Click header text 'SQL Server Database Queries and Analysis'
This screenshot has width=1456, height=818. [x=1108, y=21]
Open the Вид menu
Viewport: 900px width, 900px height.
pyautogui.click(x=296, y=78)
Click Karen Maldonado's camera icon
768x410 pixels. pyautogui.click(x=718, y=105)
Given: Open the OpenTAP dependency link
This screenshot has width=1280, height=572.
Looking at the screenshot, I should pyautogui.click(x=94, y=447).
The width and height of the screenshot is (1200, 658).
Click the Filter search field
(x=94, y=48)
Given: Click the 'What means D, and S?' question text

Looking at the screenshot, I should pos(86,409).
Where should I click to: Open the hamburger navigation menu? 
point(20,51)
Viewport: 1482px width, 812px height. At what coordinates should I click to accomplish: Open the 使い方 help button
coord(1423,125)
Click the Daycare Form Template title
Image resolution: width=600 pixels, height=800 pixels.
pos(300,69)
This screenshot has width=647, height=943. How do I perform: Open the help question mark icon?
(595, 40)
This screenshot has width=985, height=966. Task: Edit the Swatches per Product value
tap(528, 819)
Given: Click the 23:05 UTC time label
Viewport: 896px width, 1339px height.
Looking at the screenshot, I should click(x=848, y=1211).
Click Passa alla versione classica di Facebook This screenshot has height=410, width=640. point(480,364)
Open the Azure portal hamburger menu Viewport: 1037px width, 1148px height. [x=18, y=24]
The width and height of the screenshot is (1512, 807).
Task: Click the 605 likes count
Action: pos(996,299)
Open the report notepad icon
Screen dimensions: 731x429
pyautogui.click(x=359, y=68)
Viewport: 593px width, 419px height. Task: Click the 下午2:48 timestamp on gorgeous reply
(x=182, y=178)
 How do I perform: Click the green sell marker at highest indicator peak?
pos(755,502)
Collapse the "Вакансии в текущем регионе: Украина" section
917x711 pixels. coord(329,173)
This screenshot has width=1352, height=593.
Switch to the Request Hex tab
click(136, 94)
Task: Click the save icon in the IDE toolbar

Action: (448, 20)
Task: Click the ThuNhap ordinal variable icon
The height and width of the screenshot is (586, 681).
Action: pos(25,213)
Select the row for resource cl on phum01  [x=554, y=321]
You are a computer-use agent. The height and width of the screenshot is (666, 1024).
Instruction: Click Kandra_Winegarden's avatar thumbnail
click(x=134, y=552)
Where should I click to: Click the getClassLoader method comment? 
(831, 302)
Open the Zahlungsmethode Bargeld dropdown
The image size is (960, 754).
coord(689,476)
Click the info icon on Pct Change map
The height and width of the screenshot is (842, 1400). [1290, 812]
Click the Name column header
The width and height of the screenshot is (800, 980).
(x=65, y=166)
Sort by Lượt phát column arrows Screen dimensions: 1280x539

### TASK:
Please copy each line of the records above that holds the word "column".

### WRITTEN SOLUTION:
Click the Name column header
Sort by Lượt phát column arrows Screen dimensions: 1280x539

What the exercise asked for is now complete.